These are the options for saving your photos on the D7100:
So how big do the JPEGs get? According to the manual:
6000x4000 | 4496x3000 | 2992x2000 | |
Fine | 8.2 MB | 5.0 MB | 2.7 MB |
Normal | 4.1 MB | 2.5 MB | 1.4 MB |
Basic | 2.0 MB | 1.3 MB | 0.7 MB |
Don't forget that 24 megapixels means 12 million green pixels, 6 million red pixels and 6 million blue pixels, while in a JPEG every pixel consists of three subpixels for the three primary colors. So a 24 megapixel JPEG actually stores 72 megapixels the way the camera makers count them. (Nikon even says the 640x480 LCD display on the back has 1.23 megapixels even though 640x480 = 0.3 MPX. They do have four subpixels per pixel, though.)
I wanted to see what the difference between 4496x3000 (13.5 megapixels) and 2992x2000 (6 megapixels) is at different JPEG compression levels. For this, I used the following scene, which should be fairly challenging to the JPEG compression scheme with lots of fine and contrasty detail. (35 mm f/1.8G DX lens at f/5.6.)
The red square indicates the part of the image shown below. When the page first loads, you get the 6000x4000 version. I'm not sure if this is the sharpest possible image, though, and I'm not sure what the compression setting was. Probably fine, as the file was 19 MB. The different versions of the file are all zoomed to different magnifications so the image remains the same size on the screen. Click the links below the image to load the different versions.
Comparing the 24 megapixel version with the two smaller ones using fine compression, it looks like the 24 MPX version encodes more data than the sensor and lens can deliver, the 6 MPX version less and at 13.5 MPX the file resolution and lens/sensor resolution seem reasonably well matched.

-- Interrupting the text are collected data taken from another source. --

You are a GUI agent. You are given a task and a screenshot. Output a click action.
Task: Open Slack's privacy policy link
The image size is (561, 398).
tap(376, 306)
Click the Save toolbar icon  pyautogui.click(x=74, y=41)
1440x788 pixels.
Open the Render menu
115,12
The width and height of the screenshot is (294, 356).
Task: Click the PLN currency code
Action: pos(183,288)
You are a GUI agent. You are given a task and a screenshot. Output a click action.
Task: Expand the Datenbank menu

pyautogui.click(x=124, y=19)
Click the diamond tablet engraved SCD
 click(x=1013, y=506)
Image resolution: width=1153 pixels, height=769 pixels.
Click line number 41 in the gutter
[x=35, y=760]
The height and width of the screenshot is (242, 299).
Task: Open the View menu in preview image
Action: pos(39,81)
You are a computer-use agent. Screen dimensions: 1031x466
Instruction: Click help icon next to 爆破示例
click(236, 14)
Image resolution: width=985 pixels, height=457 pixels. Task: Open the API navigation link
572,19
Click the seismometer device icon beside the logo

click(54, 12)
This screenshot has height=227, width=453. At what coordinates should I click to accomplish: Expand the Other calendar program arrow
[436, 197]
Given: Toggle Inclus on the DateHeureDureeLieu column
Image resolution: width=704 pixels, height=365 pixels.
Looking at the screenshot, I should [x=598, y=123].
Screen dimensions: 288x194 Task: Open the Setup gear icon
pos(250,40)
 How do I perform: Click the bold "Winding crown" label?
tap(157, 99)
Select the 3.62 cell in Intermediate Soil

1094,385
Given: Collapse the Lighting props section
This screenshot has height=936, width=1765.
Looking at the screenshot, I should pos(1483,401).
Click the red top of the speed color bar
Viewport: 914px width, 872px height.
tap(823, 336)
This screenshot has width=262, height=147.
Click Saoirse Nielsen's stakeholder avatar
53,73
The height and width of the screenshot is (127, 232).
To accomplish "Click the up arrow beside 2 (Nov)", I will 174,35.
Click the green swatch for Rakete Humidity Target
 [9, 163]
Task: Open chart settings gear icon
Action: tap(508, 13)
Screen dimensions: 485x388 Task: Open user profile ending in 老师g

At 13.5 MPX, if you look hard you can already see a hint of JPEG compression artifacts in the fine version. They're easy to see in the normal version, and pretty bad in the basic version. At 6 MPX, they're bad in the normal version and hideous in the basic version.
Note that with "optimal quality" (i.e., JPEGs are allowed to be larger if needed to reach the selected quality level) and this chosen subject, the file sizes (as reported by the MacOS Finder) are a good deal bigger than suggested in the manuall:
6000x4000 | 4496x3000 | 2992x2000 | |
Fine | 19 MB | 12.0 MB | 6.1 MB |
Normal | 5.9 MB | 2.9 MB | |
Basic | 3.0 MB | 1.4 MB |
So I think I'll shoot most of my photos at 13.5 megapixels normal, but I'll make sure to go to 24 MPX normal or 13.5 MPX fine when I want the best quality. I actually shoot raw+JPEG, where the raw files go to one SD card and the JPEGs to another. So if needed for one reason or another, I can always get the raw file (14 bits, lossy compression). However, I'm not much of a tinkerer after the fact, so with my previous DSLR, for 99% of all photos, I kept the JPEG and threw away the raw version. Photos take up half of my laptop's 250 GB SSD as it is, and 24 MPX raw files are 20 - 28 MB a piece.
My apologies to readers who aren't into photography, by the way. I'm sure there will be a few more posts like this one in the next two weeks or so.